UMA ESPÉCIE SUICIDA NO SEXTO APOCALIPSE

1986. Lá estava eu, caminhando por sobre as areias da praia do Francês, em Alagoas. Não me faltavam lagostas, caranguejos e o exclusivo sururu de capote, pra encarar a longa caminhada pela beira daquele mar, ladeado por coqueirais no horizonte infinito.
Vislumbro bem distante, a capital Maceió, terra de meu pai. Subitamente, a cidade sumiu! Foi assim, os bairros foram sugados para uma viagem ao centro da terra, para nunca mais voltar. Naquela mesma semana, um filme na TV exibia lavas de um vulcão engolindo Los Angeles, com uma equipe de geólogas sendo tratadas como roteiristas de um filme de ficção. Hoje, a ficção virou realidade, na terra de Graciliano Ramos e seu Vidas Secas.
A Igreja, coitada, continuará ganhando pontos, anunciando o fim. Do ponto de vista científico, Isaac Newton até tentou calcula-lo para os fatalistas de sua época, os adventistas. Deu com os burros n’água, gerando descontentamento e desmobilização, em lugar de alívio. Sim, fato real, conheço gente que segue líderes que pregam o fim como meio. Muitos treinam homens-bomba.

Quem aposta no fim quer ganhar, mesmo que pra isso faça valer uma profecia da obviedade. Convenhamos, se associar a esse tipo de profecia é a mesma coisa que profetizar que o sol vai nascer amanhã. Só que dessa afirmação em diante você pode acoplar a história que bem entender, com os adereços que lhe interessar. Esse tipo de construção retórica desafia a inteligência humana, nos arremessa aos primórdios, lá no fundo da caverna dos Pirineus. Ou seriam as cavernas do sal gema pra produzir cloro, que a Braskem cuidará de tampar, bem lentamente, até o final dos tempos? Afinal, para a BRKM5, na bolsa de valores, tempo não falta, seu interesse é ganhar.

*Conjunto de registros*:
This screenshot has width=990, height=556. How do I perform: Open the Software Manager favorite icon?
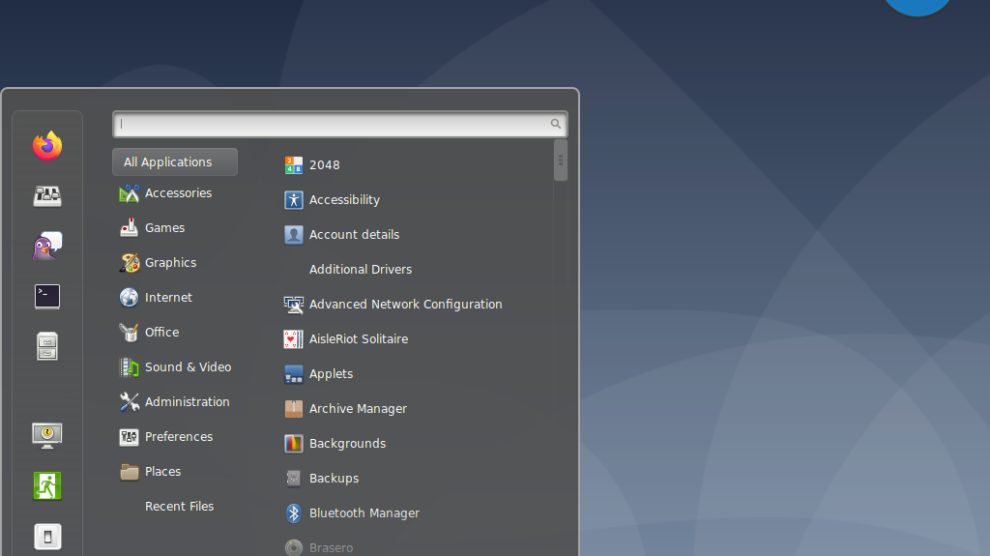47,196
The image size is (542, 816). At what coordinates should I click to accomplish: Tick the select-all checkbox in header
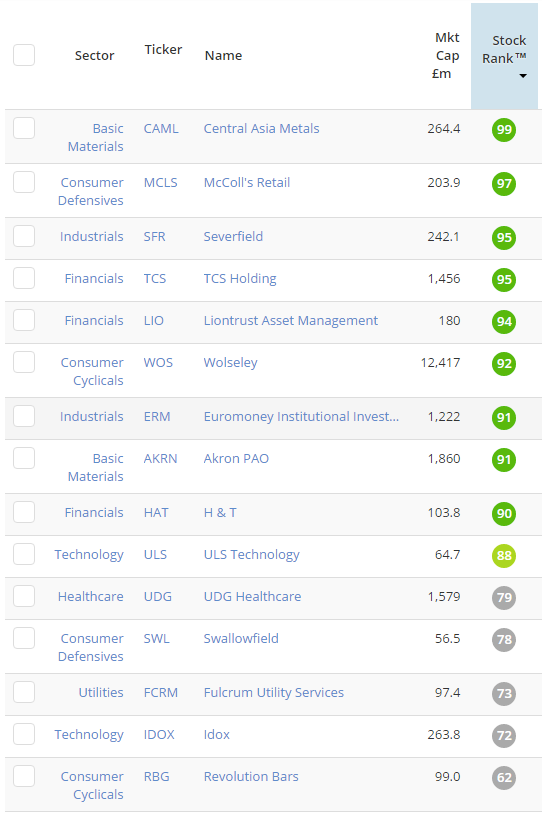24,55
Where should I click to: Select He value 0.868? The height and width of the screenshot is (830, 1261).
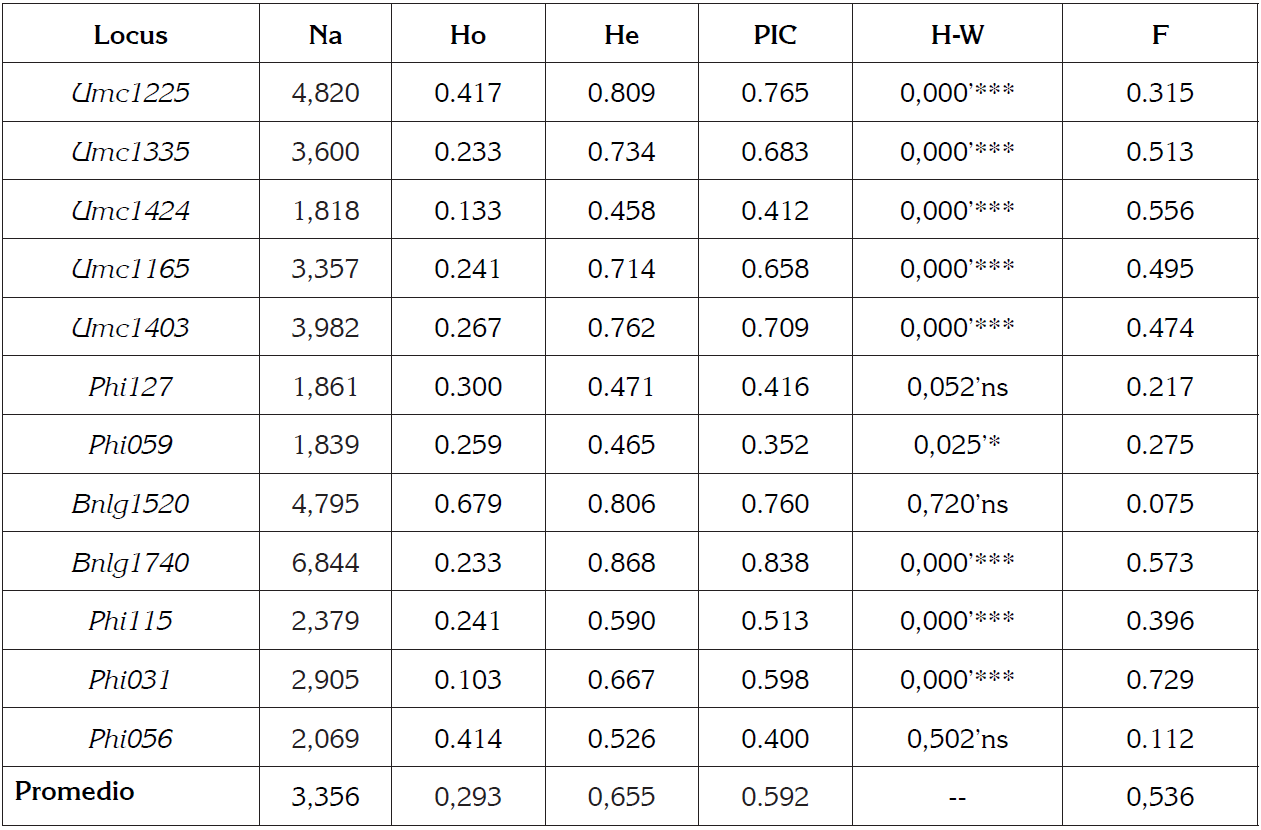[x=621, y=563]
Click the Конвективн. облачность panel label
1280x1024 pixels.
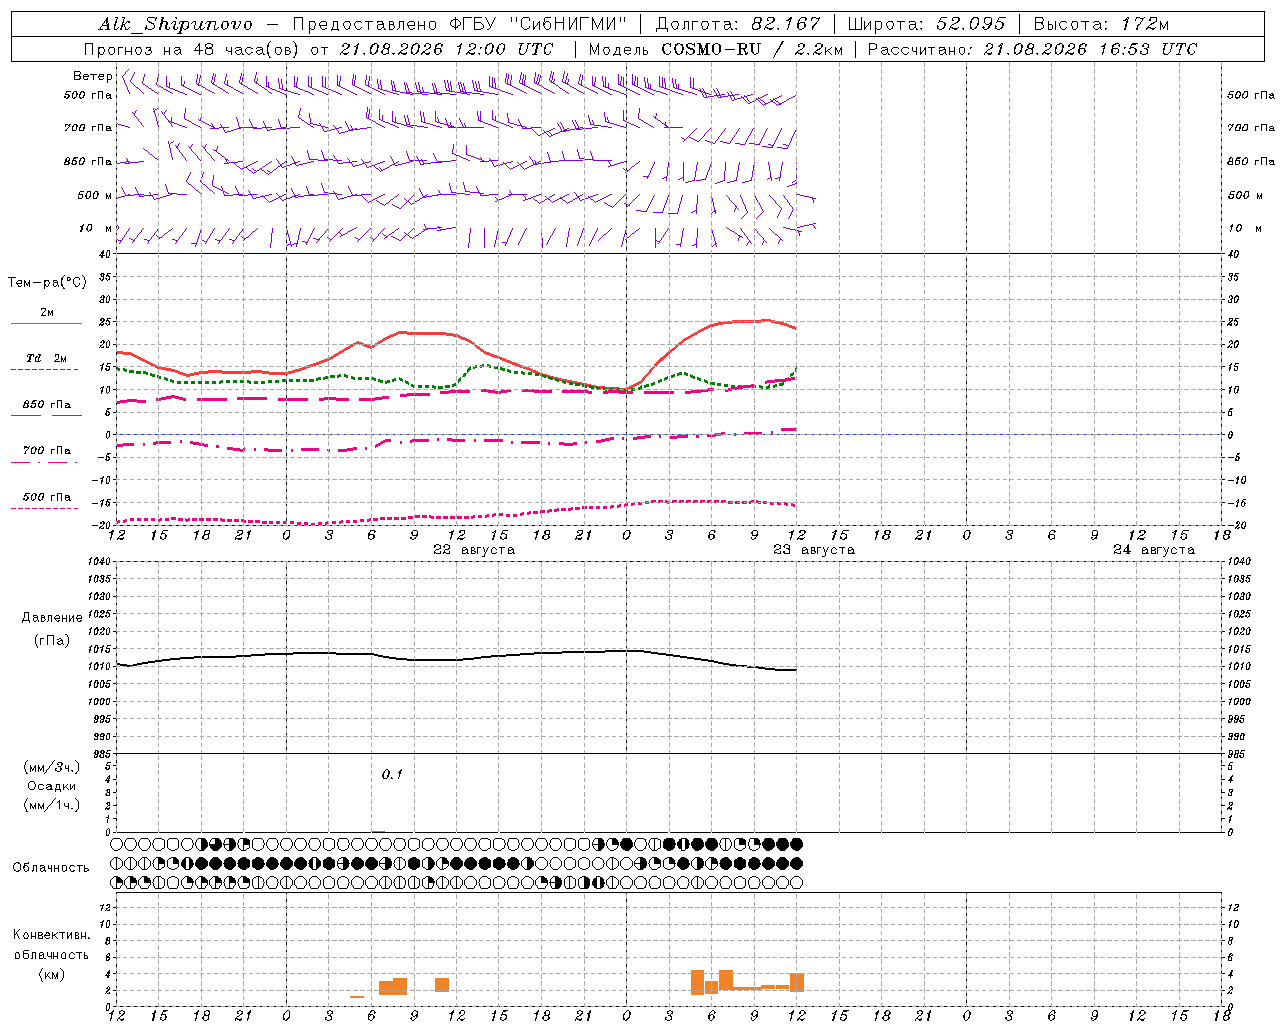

*Exercícios propostos*:
- A) Com base no texto apresentado, responda a cada item em uma linha própria, usando a mesma marcação:
(i) Em que ano e em qual praia se passa a caminhada narrada?
(ii) Para quem Isaac Newton tentou calcular o fim?
(iii) Para produzir o quê serviriam as cavernas de sal-gema mencionadas?
- B) Segundo o texto apresentado, por que se associar à profecia do fim equivale a profetizar que o sol vai nascer amanhã? Responda em até três frases.

*Respostas dos exercícios*:
- A)
(i) Em 1986, na praia do Francês, em Alagoas.
(ii) Para os fatalistas de sua época, os adventistas.
(iii) Para produzir cloro.

- B) Porque se trata de uma profecia da obviedade: anunciar o fim é tão certo quanto anunciar o nascer do sol. A partir dessa afirmação, é possível acoplar qualquer história, com os adereços que interessarem.